The world is as it is. But why? It seems it could have been differently. As Christians we can answer such a question with “because God loves us” and this would be true; yet there must be more to the story! We accept, however, that in this life we will not know it all because the “secret and hidden wisdom of God” (1 Cor 2:7) has not been made immediately accessible to us.
This applies to spiritual mysteries also—the unseen. We can know something about God, angels, heaven and hell, we just cannot imagine them. It is essential that we understand and point out the difference between the inconceivable and the unimaginable. Our imagination is limited to things we can sense—wardrobes, lions and elves can be imagined because they are physical ideas. But we cannot imagine pure spirits, like angels, because they are non-physical. We can, however, conceive their existence by the light of reason.
Thus, mysteries can be conceived partially, but not wholely. To possess a whole understanding of the “mysteries of the heavens” would be too much to handle in our current state of sin, for apart from a special grace, our feeble selves could not handle such an overdose of divine wisdom. Chesterton understood the importance of accepting (and appreciating) divine mysteries as they are:
“The poet only asks to get his head into the heavens. It is the logician who seeks to get the heavens into his head. And it is his head that splits.” (from Orthodoxy)
The Christian is not repulsed by a world veiled in mystery. She understands that the world is as her all-loving, all-knowing God willed it, and so she joyfully accepts it as it is; she even loves such a world because she loves truth—she loves what really is despite any deficiency in her understanding of why what really is IS.

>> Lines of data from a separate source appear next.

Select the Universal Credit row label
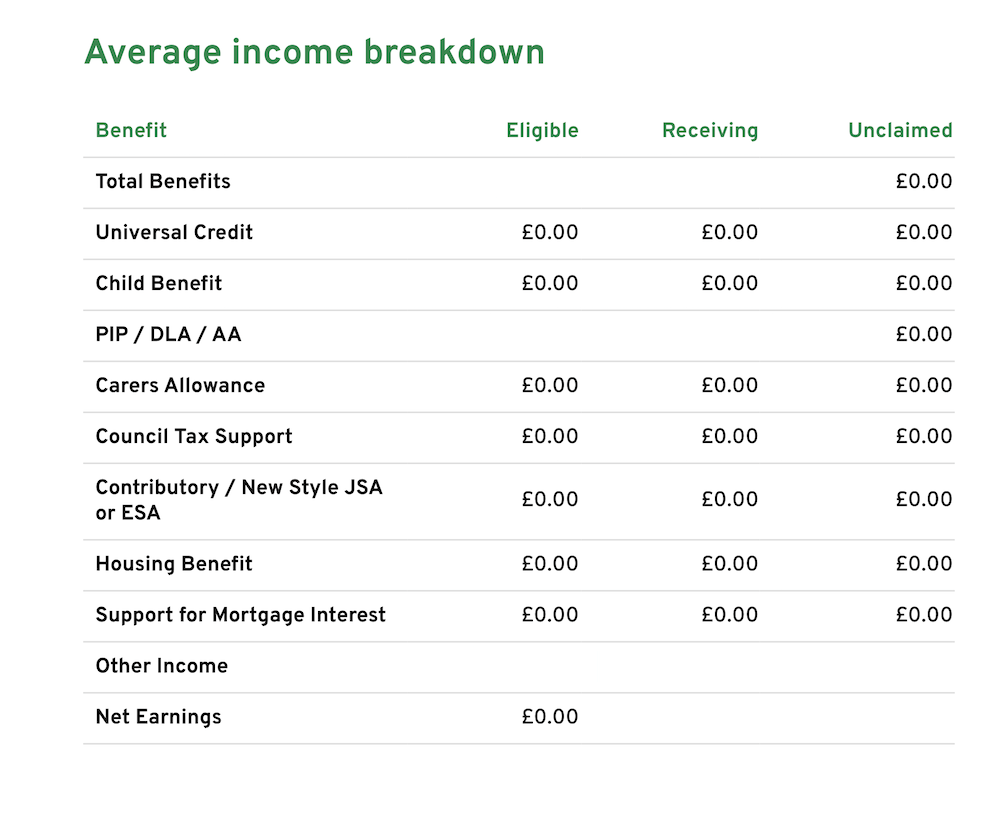1000x818 pixels. coord(174,233)
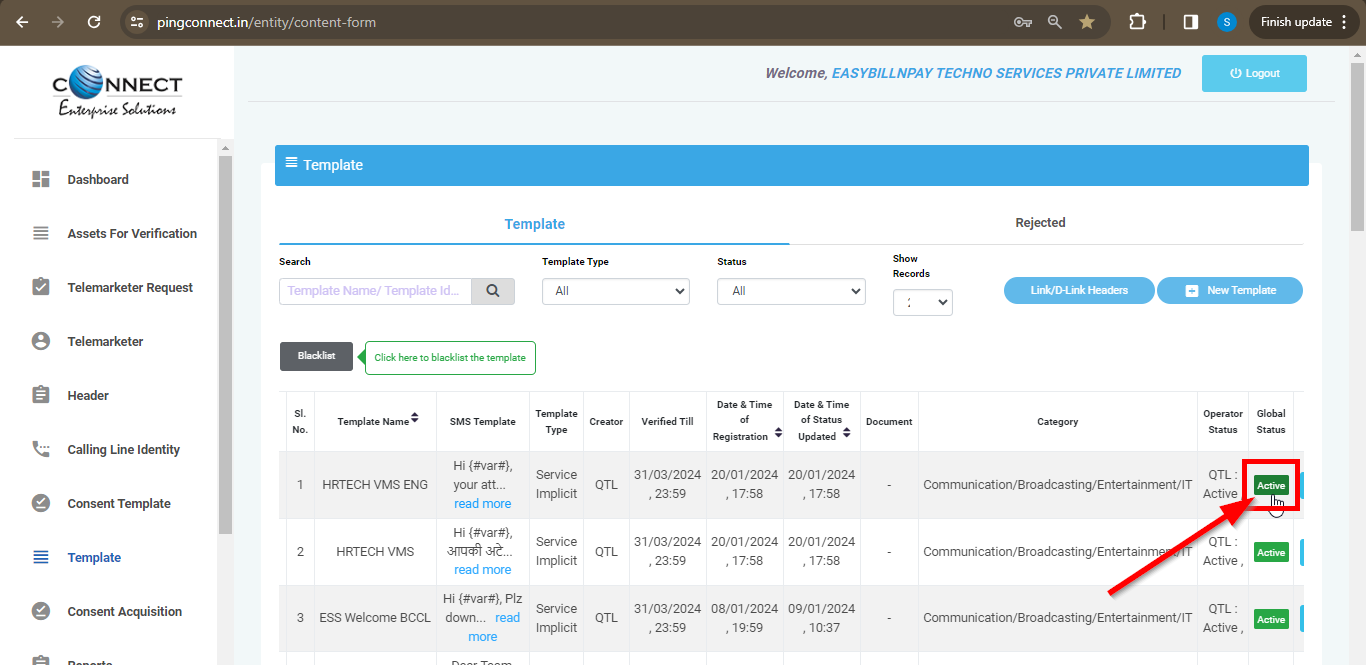Image resolution: width=1366 pixels, height=665 pixels.
Task: Click the Dashboard grid icon in sidebar
Action: (41, 179)
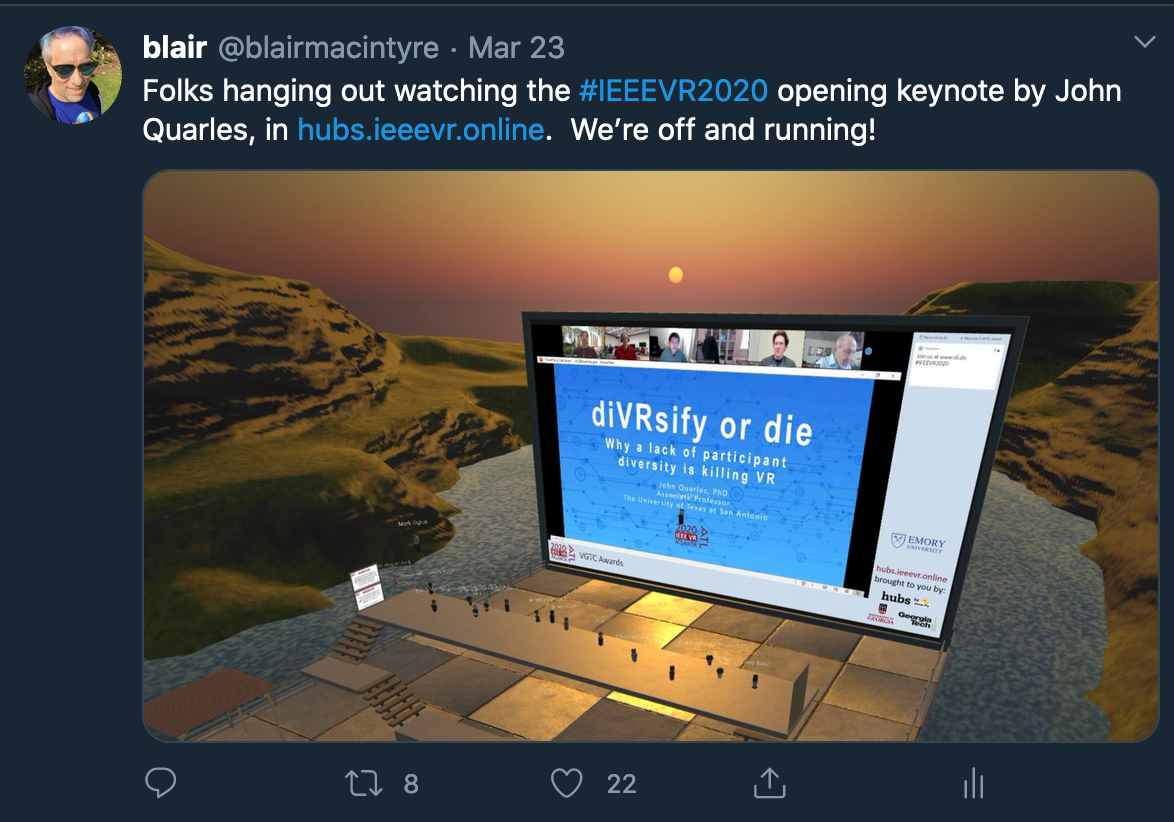Follow the hubs.ieeevr.online link
The width and height of the screenshot is (1174, 822).
pos(420,130)
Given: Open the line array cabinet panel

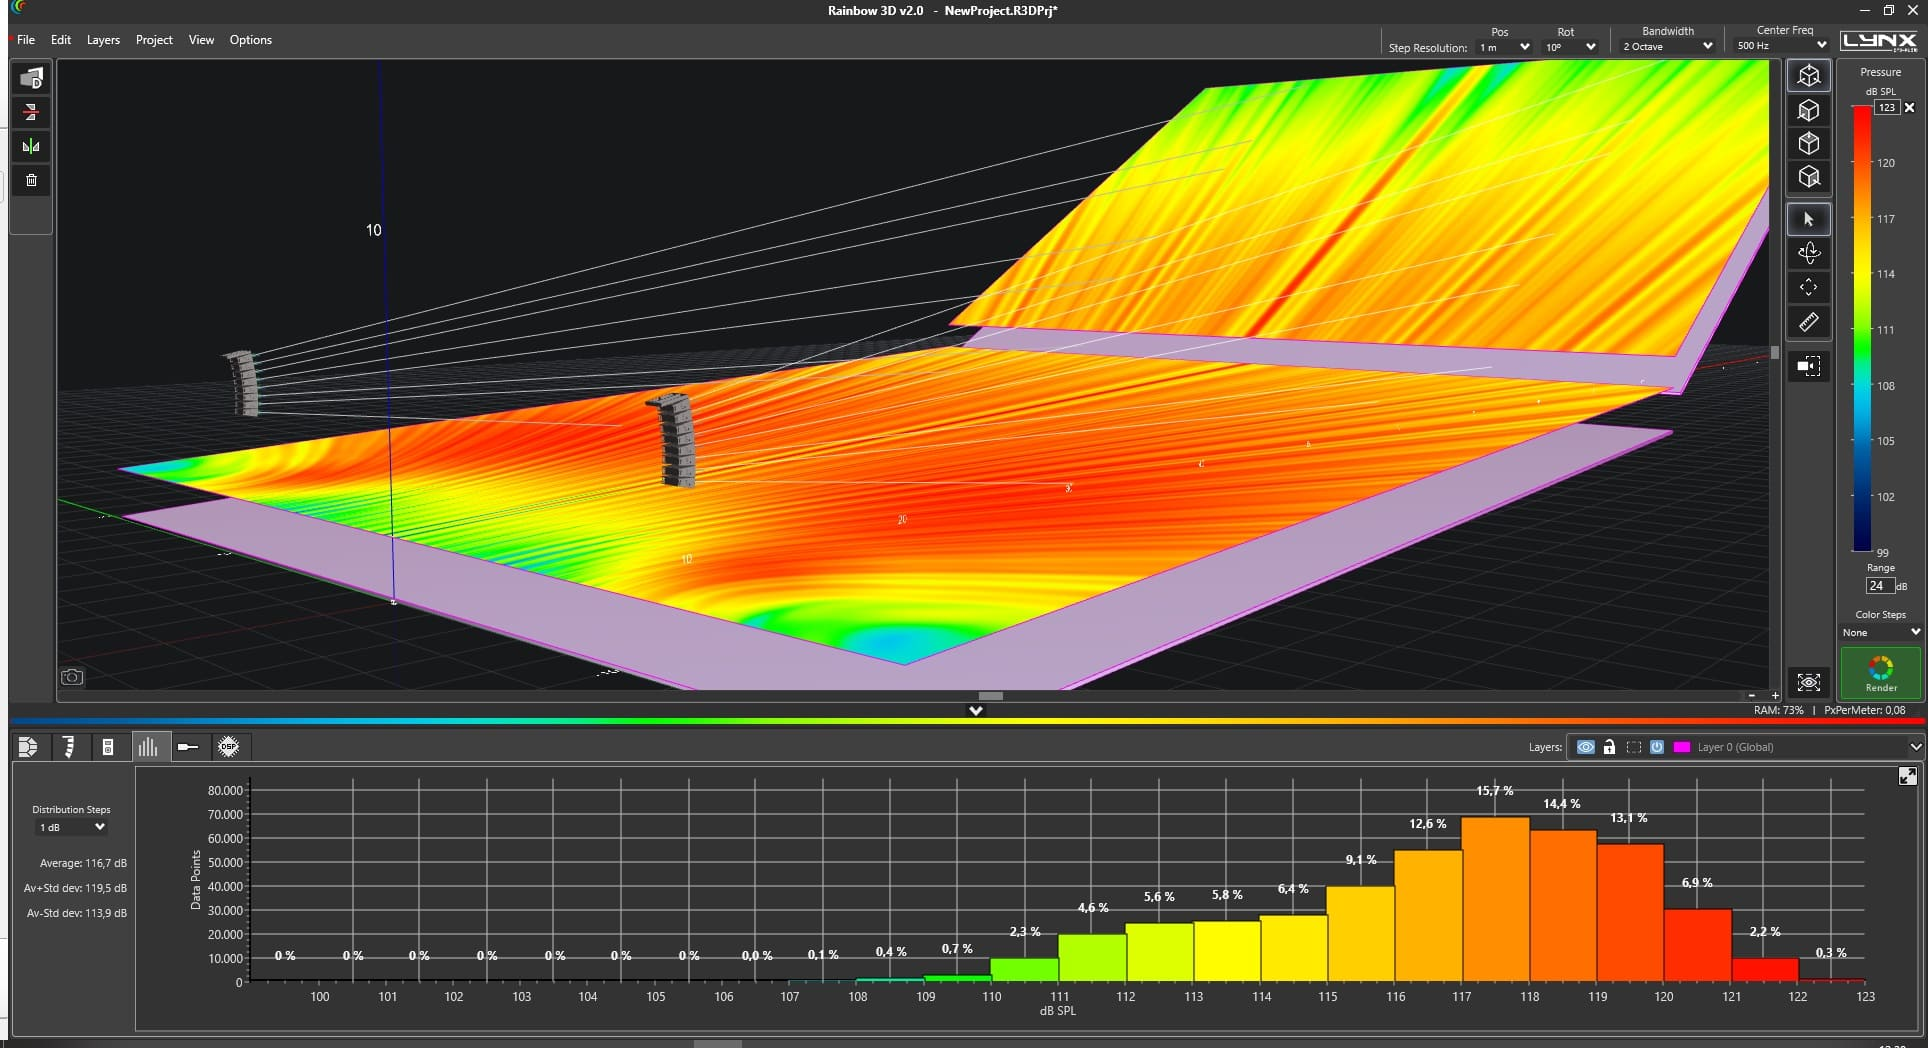Looking at the screenshot, I should tap(68, 747).
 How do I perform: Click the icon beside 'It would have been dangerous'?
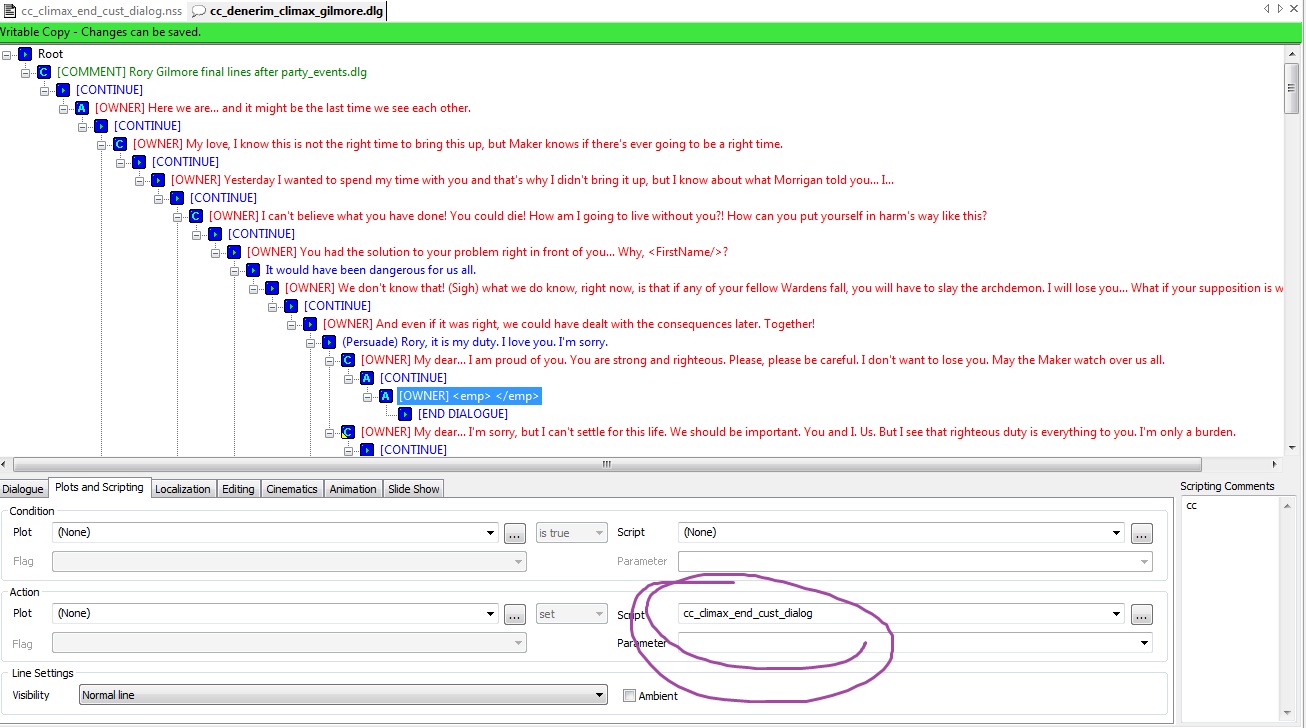click(x=253, y=270)
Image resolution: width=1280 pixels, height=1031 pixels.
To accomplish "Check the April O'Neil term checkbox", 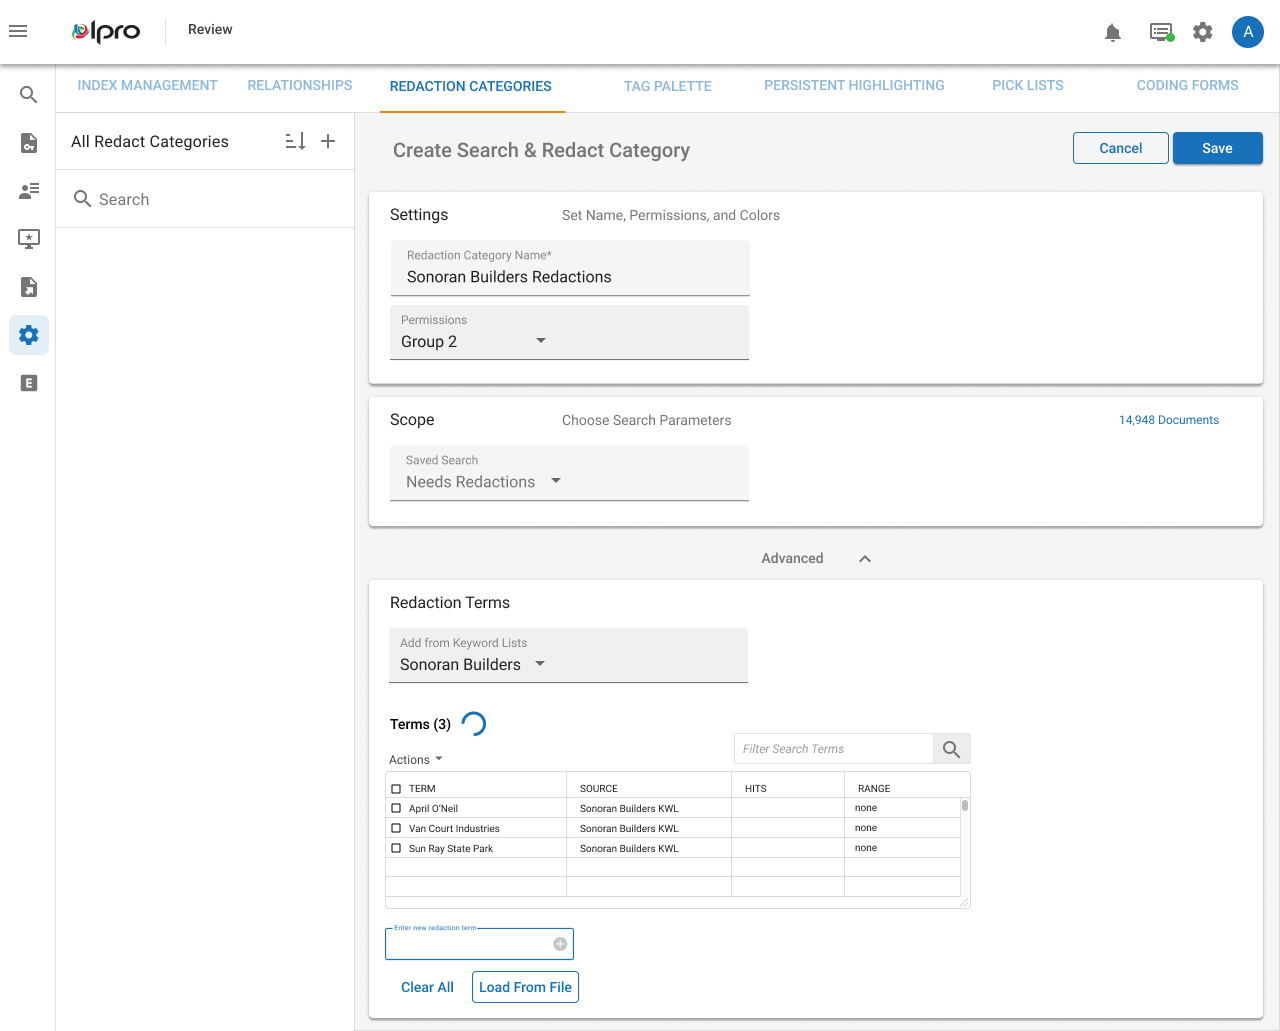I will 394,808.
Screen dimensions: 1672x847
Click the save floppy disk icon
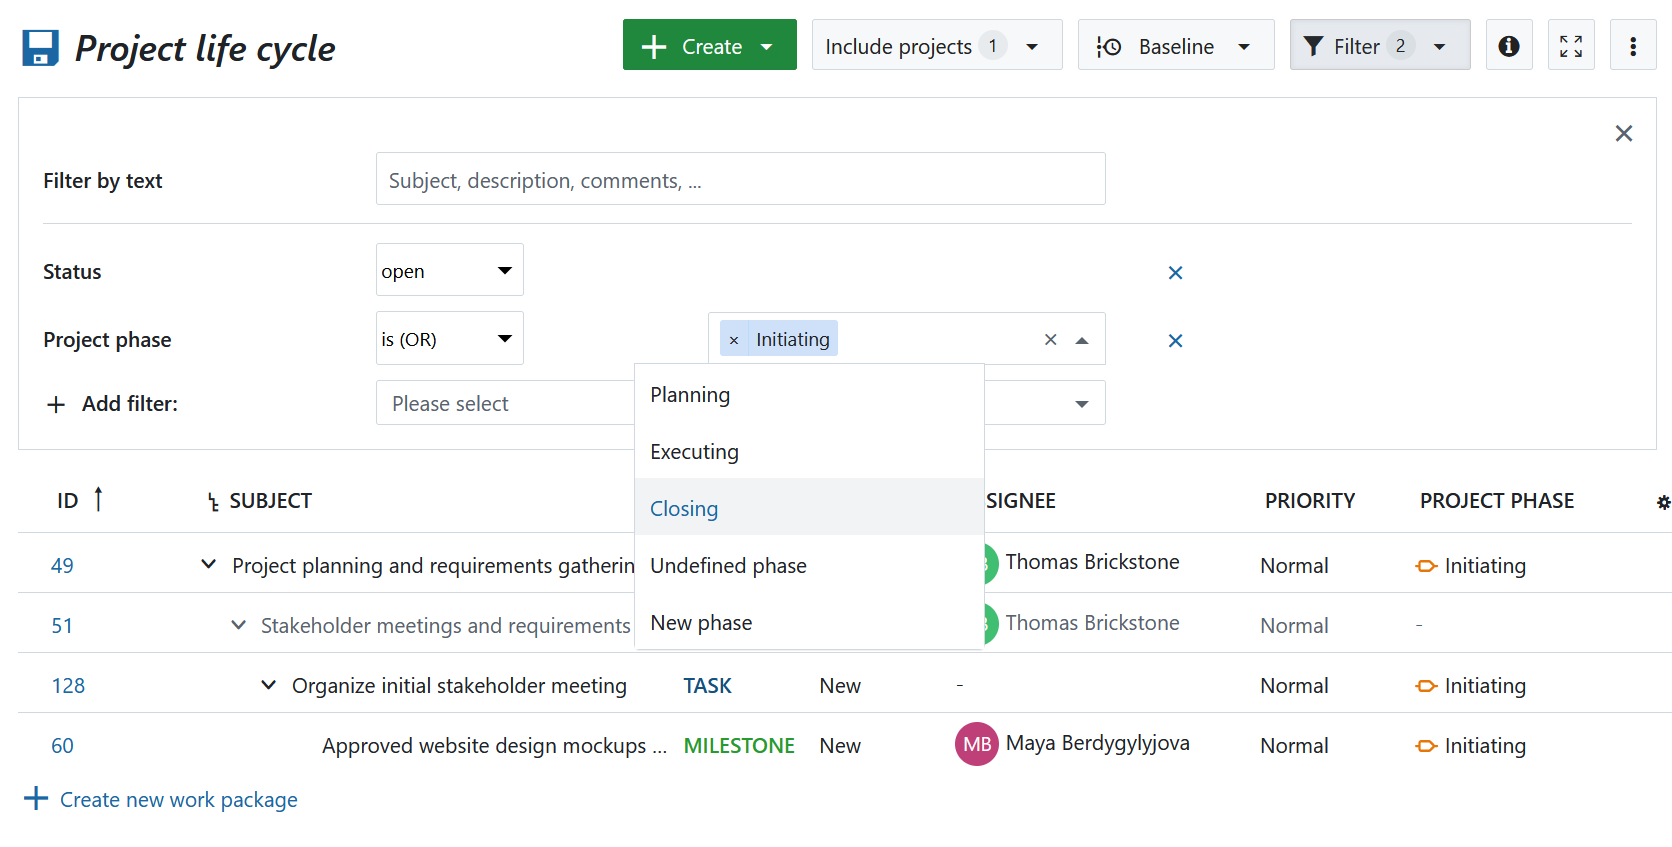[40, 47]
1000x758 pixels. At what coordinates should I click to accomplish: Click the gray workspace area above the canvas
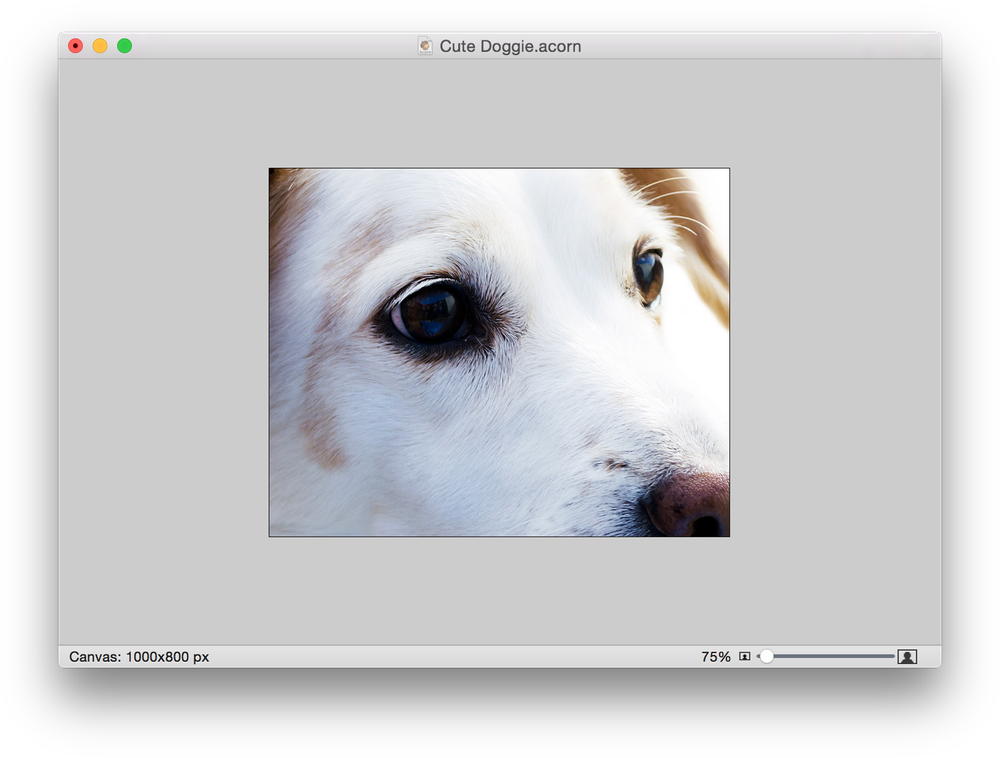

To be Catholic is to love truth, including truth decorated in mystery. For us, there is beauty in mystery; indeed the central mystery of Catholicism is Beauty embodied—the Holy Eucharist. This is why we so willingly accept miracles, which occur as exceptions to the laws of nature we are so committed to; or why we accept transubstantiation, the prayerfully manifested presence of God hidden in the form of ordinary bread and wine; or why we accept the Blessed Trinity, who is three persons in one Divine Nature (which, properly understood, is a logical combination of personhood and nature and not a mystery of mathematics). These are not matters of blind faith, but bold faith.
Put simply, we believe in mysteries as Catholics—like miracles, transubstantiation and the Trinity—because we have found good reasons to do so.
I recommend you check out Dr. Holly Ordway’s conversion story, Not God’s Type: An Atheist Academic Lays Down Her Arms.